Testing is a critical step in the software development cycle. By thoroughly assessing software, developers and clients can be sure that the software meets all the requirements and goals set at the beginning of the development process. Testing is also used to identify errors and defects in the software before it is released or used on a wide scale. There are lots of ways to approach software testing. We are going to look at the most important steps in software testing, although some developers might not complete them in the order listed below.
Table of Contents
Basic testing is used to ensure that everything on the screen works. For example, buttons need to be clickable and input fields need to accept data although they do not have to do anything with this data at this stage. Basic functionality testing is done first to ensure that the application does not fall apart as soon as it is subjected to more intense testing.
Some developers want a fresh pair of eyes looking at their code before it is submitted for further tests. After the unit testing is done, a developer can invite another to take a look at their code to ensure it meets quality requirements.

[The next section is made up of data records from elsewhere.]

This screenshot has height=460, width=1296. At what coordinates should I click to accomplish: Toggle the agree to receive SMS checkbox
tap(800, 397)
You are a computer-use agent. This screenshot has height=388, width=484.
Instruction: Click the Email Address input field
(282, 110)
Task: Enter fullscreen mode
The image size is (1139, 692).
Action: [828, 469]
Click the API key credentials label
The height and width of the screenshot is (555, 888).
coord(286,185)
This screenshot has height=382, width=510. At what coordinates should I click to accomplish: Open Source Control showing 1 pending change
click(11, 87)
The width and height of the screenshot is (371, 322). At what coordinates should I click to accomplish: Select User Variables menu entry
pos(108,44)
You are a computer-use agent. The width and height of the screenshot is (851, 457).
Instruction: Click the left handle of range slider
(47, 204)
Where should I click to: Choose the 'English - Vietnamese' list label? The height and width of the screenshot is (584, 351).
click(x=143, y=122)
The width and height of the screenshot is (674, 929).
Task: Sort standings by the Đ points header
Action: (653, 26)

Unit testing is usually the next stage of testing and here, the developer will check every component of their software to ensure that they work as expected. Unit testing can be used to check the structure of the code as well as individual components of that code, like functions and classes. These individual components are tested to ensure that they work as expected when provided with different valid and invalid inputs. Many software developers choose to run unit tests as soon as they commit code to a repository.
Here, software developers test how components work as individuals and as part of a group. This allows them to identify any issues that can come up as different modules and functions interface. No matter how well a single component works, developers have to be sure that it works well as part of the overall software.
Acceptance testing, also known as UAT Testing, is usually the final stage in the software testing cycle and is the one that determines if the application or software is ready for release to users. UAT Testing is usually performed in collaboration with representatives of the company who represent the real users of the software or application.
The main advantage of doing UAT Testing is that it allows a developer to see how the larger public is likely to use its software while not releasing the software just yet. This way, they can check if the software performs as expected. UAT testing helps save time, money, and the client’s reputation if there are any serious bugs caught during this stage.
Acceptance testing also ensures the developer adhered to the business requirements and that the final software meets the needs of the target customers.
While it is a great idea to run as many tests as possible, testers should find a balance between doing enough tests and spending too much time running tests. While leaving bugs in software is disastrous, spending too much time finding bugs can lead to delays which can affect client satisfaction and their perception of the developer.